What to work on – Every record below should be repeated exactly, with the pictures left out.

Material shown –
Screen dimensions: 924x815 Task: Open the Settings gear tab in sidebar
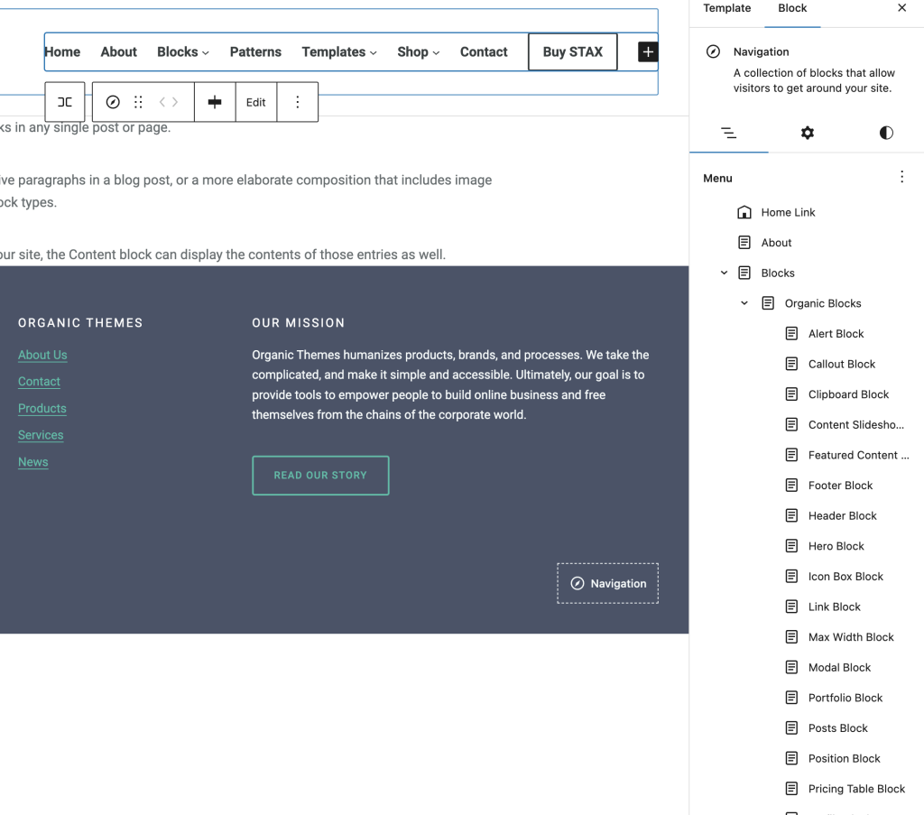807,133
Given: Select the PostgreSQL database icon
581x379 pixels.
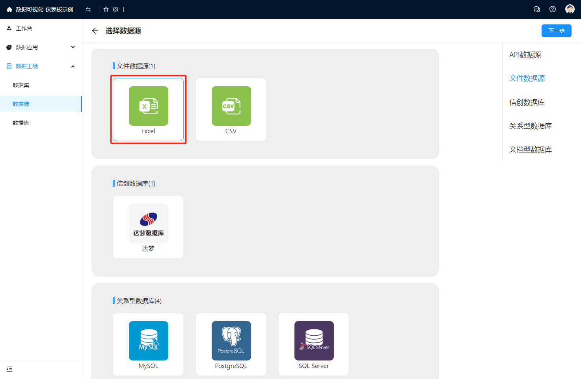Looking at the screenshot, I should tap(231, 341).

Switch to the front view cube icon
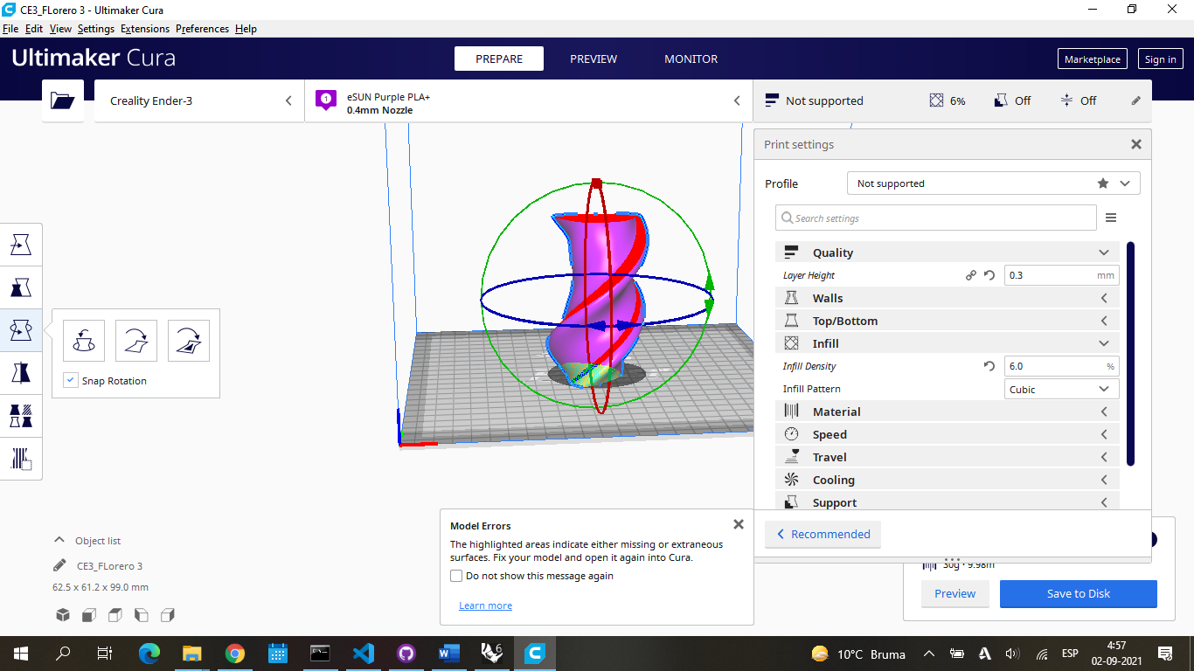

Answer to this problem –
Screen dimensions: 924x815 Task: Open the Settings gear tab in sidebar
807,133
Given: Select the PostgreSQL database icon
581x379 pixels.
Looking at the screenshot, I should tap(231, 341).

Switch to the front view cube icon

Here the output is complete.